▶ _Dataset rows_
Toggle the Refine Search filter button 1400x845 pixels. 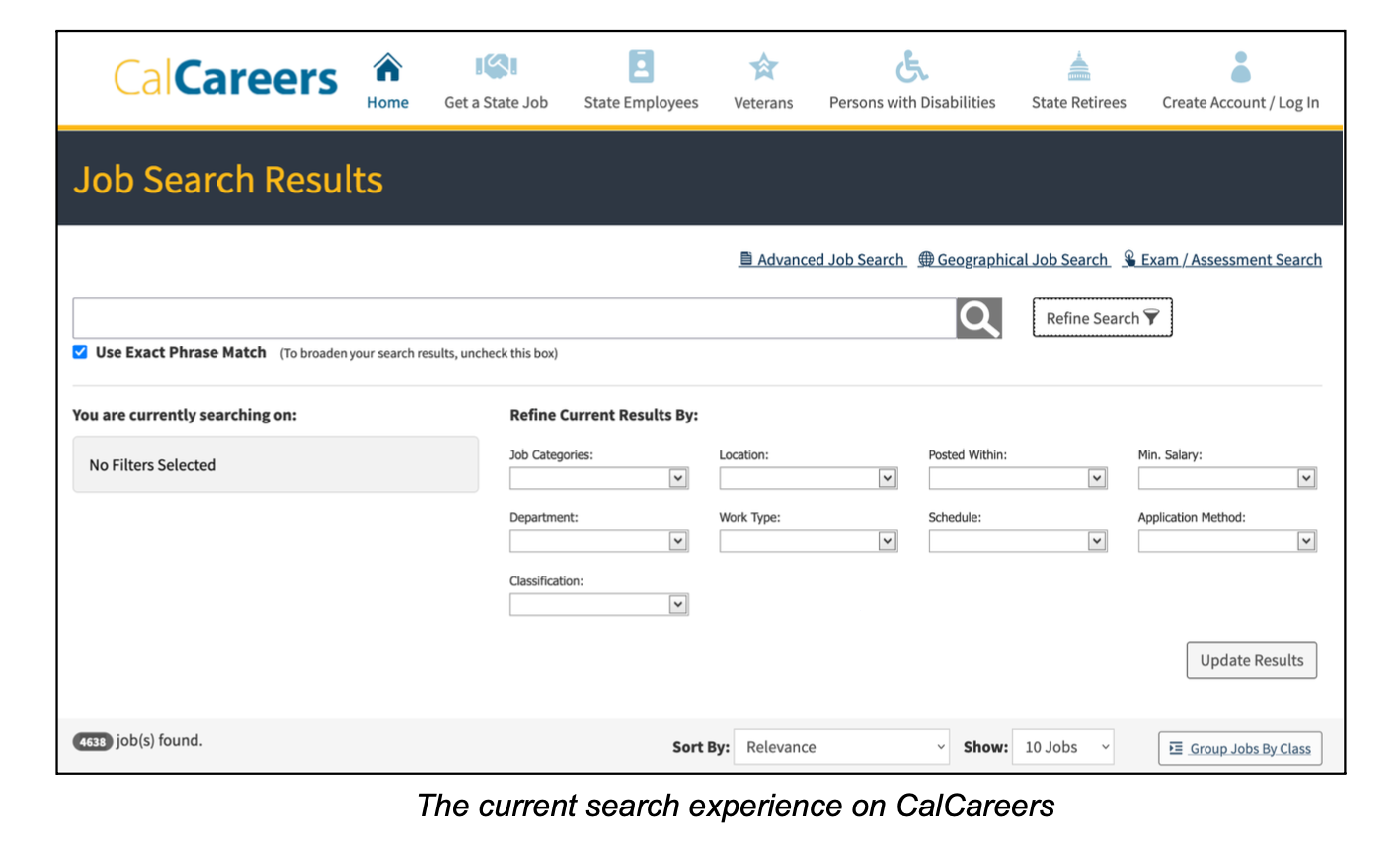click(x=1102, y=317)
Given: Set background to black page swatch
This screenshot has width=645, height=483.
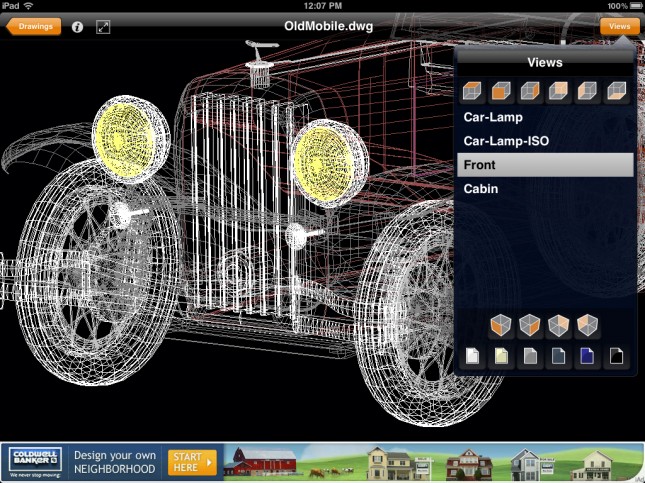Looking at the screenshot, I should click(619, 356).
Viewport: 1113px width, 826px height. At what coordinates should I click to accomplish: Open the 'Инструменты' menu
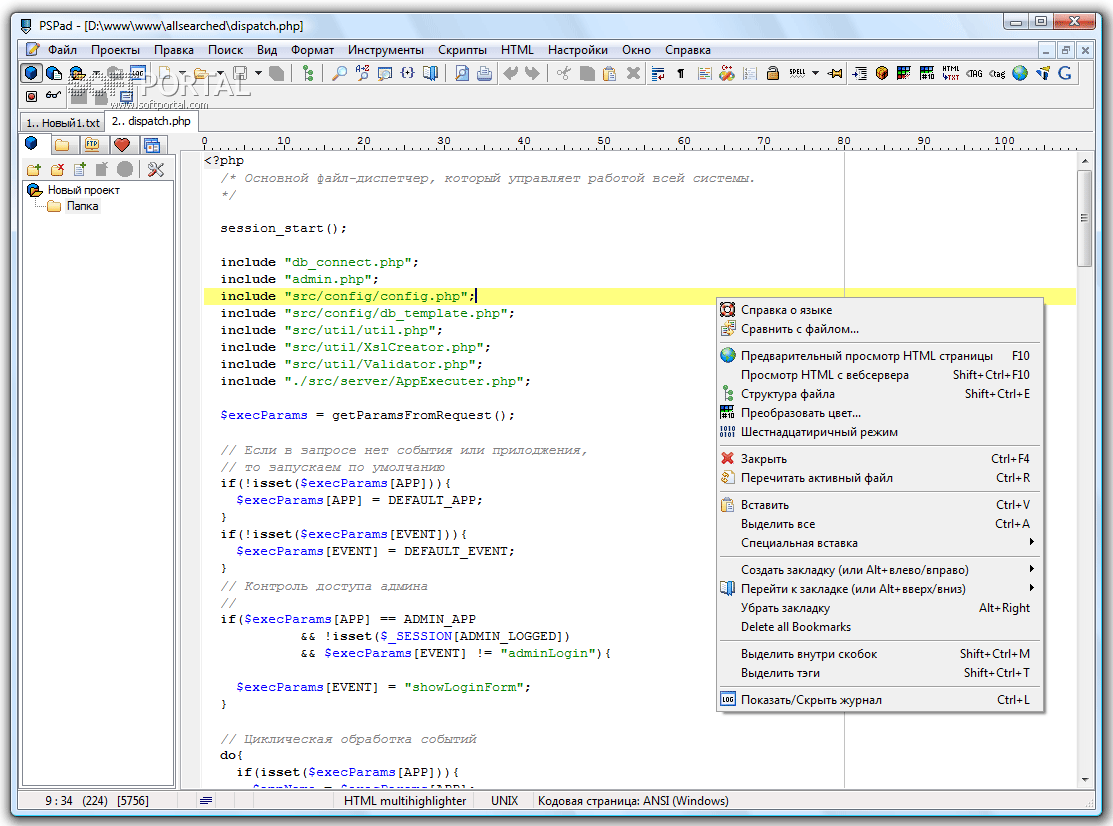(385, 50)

...

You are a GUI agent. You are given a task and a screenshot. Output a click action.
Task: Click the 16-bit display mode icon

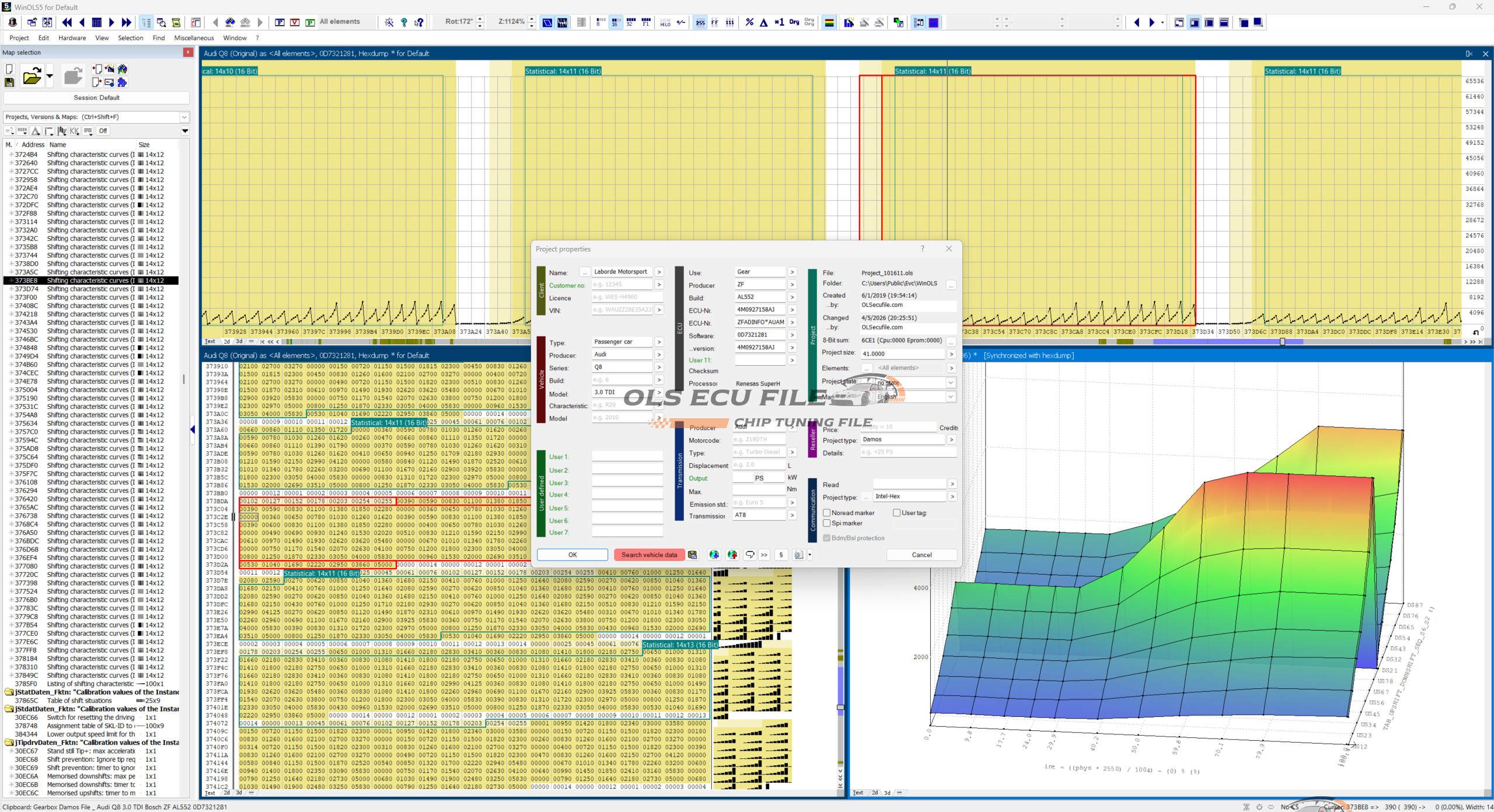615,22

▶ _Task_
Find every line in the data above that contains the string "height" and copy each one.

▶ _Finished answer_
This screenshot has width=645, height=483.
Viewport: 1113px width, 826px height. At what coordinates should I click to accomplish: Open the 'Инструменты' menu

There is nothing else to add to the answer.